Mike I couldn't believe the fished stack so deep holding on bottom. They call that the ole stump field. My son was out too and they only had luck in Jerry's bay. A few small bass. I spoke to a gentleman in Downs who help me pick out a smith wick and he says they are all still deep. This freakin Ohio weather doesn't help. I'm going Wed and if they ain't shallow I'm gonna fish that stump bed all day prob big ole Cats! Lol! Maybe there in the weed bed by the beach. The weeds are still heavy there. I was gonna try but water looked like choc. Milk back there.

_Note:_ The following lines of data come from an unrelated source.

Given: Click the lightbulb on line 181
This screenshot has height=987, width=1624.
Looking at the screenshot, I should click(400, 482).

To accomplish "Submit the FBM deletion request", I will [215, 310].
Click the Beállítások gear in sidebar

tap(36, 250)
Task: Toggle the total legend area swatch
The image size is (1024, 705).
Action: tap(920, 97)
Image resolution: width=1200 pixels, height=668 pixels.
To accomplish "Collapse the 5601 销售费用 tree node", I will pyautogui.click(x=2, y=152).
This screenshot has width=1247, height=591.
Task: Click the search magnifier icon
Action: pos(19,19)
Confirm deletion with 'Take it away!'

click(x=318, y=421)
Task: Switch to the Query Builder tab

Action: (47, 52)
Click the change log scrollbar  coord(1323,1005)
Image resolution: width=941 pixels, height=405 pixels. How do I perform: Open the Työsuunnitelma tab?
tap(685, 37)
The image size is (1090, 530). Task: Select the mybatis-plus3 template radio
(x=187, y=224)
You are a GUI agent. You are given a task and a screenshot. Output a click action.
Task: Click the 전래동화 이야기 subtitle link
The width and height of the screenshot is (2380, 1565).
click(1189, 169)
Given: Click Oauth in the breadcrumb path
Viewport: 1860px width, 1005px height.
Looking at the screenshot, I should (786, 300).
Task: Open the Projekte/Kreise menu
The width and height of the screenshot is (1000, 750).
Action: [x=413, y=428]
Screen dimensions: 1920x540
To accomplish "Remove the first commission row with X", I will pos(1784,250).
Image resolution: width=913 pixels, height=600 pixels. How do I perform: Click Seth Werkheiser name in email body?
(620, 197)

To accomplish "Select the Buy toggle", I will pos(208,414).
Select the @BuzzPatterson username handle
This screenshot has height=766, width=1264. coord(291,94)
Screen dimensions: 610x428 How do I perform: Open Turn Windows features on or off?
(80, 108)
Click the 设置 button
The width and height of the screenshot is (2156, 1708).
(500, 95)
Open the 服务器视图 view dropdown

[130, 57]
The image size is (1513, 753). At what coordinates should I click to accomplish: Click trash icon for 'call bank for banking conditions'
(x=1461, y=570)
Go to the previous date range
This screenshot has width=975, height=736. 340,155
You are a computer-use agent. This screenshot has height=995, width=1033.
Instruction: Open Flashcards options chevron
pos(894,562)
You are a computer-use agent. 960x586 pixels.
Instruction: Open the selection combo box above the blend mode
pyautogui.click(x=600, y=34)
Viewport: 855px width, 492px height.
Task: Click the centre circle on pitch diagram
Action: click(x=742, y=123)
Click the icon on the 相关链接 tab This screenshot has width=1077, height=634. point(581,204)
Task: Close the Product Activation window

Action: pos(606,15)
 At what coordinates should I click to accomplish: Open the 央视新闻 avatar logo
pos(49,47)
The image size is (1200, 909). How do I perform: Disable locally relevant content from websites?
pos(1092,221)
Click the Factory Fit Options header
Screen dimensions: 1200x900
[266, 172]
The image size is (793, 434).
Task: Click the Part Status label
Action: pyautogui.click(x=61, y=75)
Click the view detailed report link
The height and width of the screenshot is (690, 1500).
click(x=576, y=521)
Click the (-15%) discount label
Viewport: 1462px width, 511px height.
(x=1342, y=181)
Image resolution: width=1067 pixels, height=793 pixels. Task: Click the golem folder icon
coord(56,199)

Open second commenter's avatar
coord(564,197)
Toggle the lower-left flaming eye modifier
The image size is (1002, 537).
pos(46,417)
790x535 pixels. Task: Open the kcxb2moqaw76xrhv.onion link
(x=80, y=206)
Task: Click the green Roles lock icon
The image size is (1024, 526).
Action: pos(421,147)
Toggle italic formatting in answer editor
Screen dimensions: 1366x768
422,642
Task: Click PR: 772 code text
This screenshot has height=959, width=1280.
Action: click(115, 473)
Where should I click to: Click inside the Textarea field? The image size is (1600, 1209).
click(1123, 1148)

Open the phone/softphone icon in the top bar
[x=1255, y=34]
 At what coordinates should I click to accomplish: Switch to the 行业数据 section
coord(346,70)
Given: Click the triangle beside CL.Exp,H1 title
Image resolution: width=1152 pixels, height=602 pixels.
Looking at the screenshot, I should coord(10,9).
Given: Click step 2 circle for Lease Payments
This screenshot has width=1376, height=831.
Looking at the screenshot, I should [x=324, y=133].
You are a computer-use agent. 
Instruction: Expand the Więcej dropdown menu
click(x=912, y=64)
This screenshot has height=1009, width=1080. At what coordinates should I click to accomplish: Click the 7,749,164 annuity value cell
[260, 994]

Well mike thx for your update atleast it just not me striking out.


----------



## Mike Mouser (Jun 6, 2017)

Sampy67 said:


> Mike I couldn't believe the fished stack so deep holding on bottom. They call that the ole stump field. My son was out too and they only had luck in Jerry's bay. A few small bass. I spoke to a gentleman in Downs who help me pick out a smith wick and he says they are all still deep. This freakin Ohio weather doesn't help. I'm going Wed and if they ain't shallow I'm gonna fish that stump bed all day prob big ole Cats! Lol! Maybe there in the weed bed by the beach. The weeds are still heavy there. I was gonna try but water looked like choc. Milk back there. Well mike thx for your update atleast it just not me striking out.


Went out last night 7 - 10 pm, fished from the bank, east end of beach, all around first drive out, marina at pipe under road and far end point, jerk baits and swim. zip, nada, zero, well one dink bass was all.


----------



## JClovis (Mar 14, 2017)

How is Logan for catfishing? Thanks in advance.


----------



## Enthusiast (Jun 20, 2011)

JClovis said:


> How is Logan for catfishing? Thanks in advance.


Logan is excellent catfishing in June to early July.


----------



## JClovis (Mar 14, 2017)

Might be heading that way in a few weeks. Gotta try either way


----------



## Sampy67 (Oct 24, 2008)

Thx for update Mike. It will be time to concentrate on the crappie spawn soon.


----------



## Sampy67 (Oct 24, 2008)

Yep catch cats all the time. No prob with that species lol...


----------



## saug-I (Apr 7, 2010)

Keep after it Mike. Logan is not like other lakes once the weeds started the bits is better when the water gets to 56* and up. At this rate it should be July


----------



## Mike Mouser (Jun 6, 2017)

Smoked a 21# gobbler by 7 am then headed for Lake Logan. Water temp 54 and I got a lot of practice casting.


----------



## Sampy67 (Oct 24, 2008)




----------



## terryna (Mar 15, 2018)

Loving this thread! sub'd


----------



## saug-I (Apr 7, 2010)

My oldest boy was done opener of youth and I shot mine at 6:50 Monday. Still no time to fish 

On a side note I wish the state would only allow one bird pp or at least wait till the 3rd and 4th week for the second.


----------



## Mike Mouser (Jun 6, 2017)

?


----------